Uma rocha importante foi a Pedra do Teffé, que começou a ser demolida em 1999, como noticiou o jornal santista A Tribuna, na edição de 1º de setembro de 1998:

Imagem publicada com a matéria

OBSTÁCULO
Pedra do Teffé começa a ser retirada em 3 meses

A remoção permitirá atracação de navios de maior calado

Da Reportagem

A próxima temporada de verão contará ainda com uma pedra no caminho dos navios de passageiros que chegarão à Cidade. Batizada de Pedra do Teffé, ela está, entretanto, com seus dias contados. Os trabalhos preparatórios começarão em três meses. A pedra deverá permanecer no canal do porto, na região do cais dos armazéns 25 e 26, até junho de 1999, quando provavelmente estará retirada. O processo que envolve medição, batimetria e implosão custará R$ 5 milhões.

A iniciativa privada é a responsável pelo trabalho. A Multicargo, que arrendou os silos da Codesp - localizados naquele trecho do porto - deverá começar a implodir a pedra em até 90 dias, no início de dezembro. A empresa iniciou contatos com três firmas especializadas em implosão. "Vão ser feitas batimetrias sísmica e geotécnica", adiantou Virgílio Gonçalves Pina Filho, presidente da Multicargo.

Segundo ele, as implosões devem ocorrer na região central do estuário, onde estão localizados dois picos da pedra. Neste trecho, o canal oferece calados distintos, de 9,80 metros e de 10,30 metros de profundidade. O problema também pode ser observado na região próxima ao cais do Armazém 25, onde o calado ainda é menor, variando de sete a oito metros, ao longo de 100 metros.

"Ao invés de demolir a pedra na parte perto do cais, vamos avançar com o cais para cima dela", disse Pina. "A retirada do obstáculo segue um plano de gerenciamento ambiental". Para iniciar os trabalhos, a Multicargo deverá receber a aprovação da Codesp e de órgãos ligados à proteção do meio-ambiente.

Maior calado - A retirada do obstáculo também permitirá que transatlânticos de maior calado possam atracar no cais do Armazém Frigorífico, que fica ao lado do cais do Armazém 25 e integra parte do Terminal Turístico de Passageiros do Porto.

Na próxima temporada, praticamente só um transatlântico do calado do Funchal poderá encostar no cais do Armazém Frigorífico ou no cais do Armazém 25, onde o Consórcio Concais instalará a estação de atracação de navios de passageiros, que pretende inaugurar em 1º de dezembro.

Ainda que inaugurada a estação de passageiros no Armazém 25, um navio como o Rembrandt, por exemplo, não poderá atracar. Terá de esperar a remoção da Pedra do Teffé e as obras complementares posteriores para encostar naquele trecho do porto.

Há 122 anos, a pedra era um obstáculo muito maior do que hoje, a ponto de dificultar a navegação do estuário, como conta o pesquisador J. Muniz Júnior.

A empresa Multicargo, que arrendou os silos da Codesp,
vai se encarregar dos trabalhos de demolição
Foto: Carlos Nogueira - 16/7/1997, publicada com a matéria

Laje dificultava acesso ao porto

J. Muniz Júnior (*)

** Dados coletados **
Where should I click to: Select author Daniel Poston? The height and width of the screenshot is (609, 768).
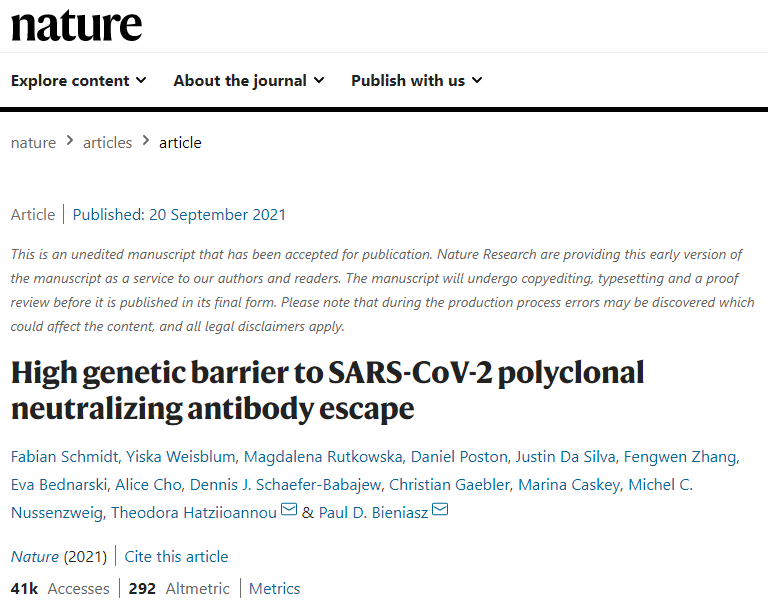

** Sua tarefa **
Retome o texto sobre a Pedra do Teffé a partir da última linha apresentada, dando sequência à parte intitulada "Laje dificultava acesso ao porto".

** Resposta do exercício **
Colaborador

Em tempos idos, os navios veleiros que adentravam pelo canal da barra demoravam para chegar ao porto, uma vez que dependiam de ventos favoráveis ou tinham que ser rebocados dos escaleres impulsionados a remo, cujo percurso era entrecortado por pequenas enseadas dotadas de perigosos bancos de areia ou lajes submersas, que provocavam grossas avarias nas embarcações.

O primitivo atracadouro ficava entre as imediações do Outeiro de Santa Catarina e Valongo, sendo que muitos capitães tiveram seus barcos perfurados pelos temíveis obstáculos naturais do estuário, que infundiam temor entre a marujada.

Assim é que, no sítio dos Outeirinhos, de propriedade de José Bonifácio de Andrada e Silva, o Patriarca, havia um penhasco ou recife que se estendia até o mar, onde sobressaíam picos à flor da água (com a maré rasa), prejudicando assim o tráfego normal das embarcações, cujas companhias reclamavam, pedindo a demolição urgente daquele empecilho intransponível.

O caso parecia irremediável e, uma vez pressionada pelos comerciantes que dependiam das mercadorias trazidas pelos barcos que transitavam pelo porto, coube à Associação Comercial de Santos recorrer ao setor de Hidrografia do Império, que resultou na chegada, no decorrer de 1876, do navio Lamêgo, sob o comando do capitão-de-fragata Antônio Luiz Von Hoonholtz, diretor da repartição hidrográfica, com o objetivo de remover a ameaçadora e inabalável laje submarina.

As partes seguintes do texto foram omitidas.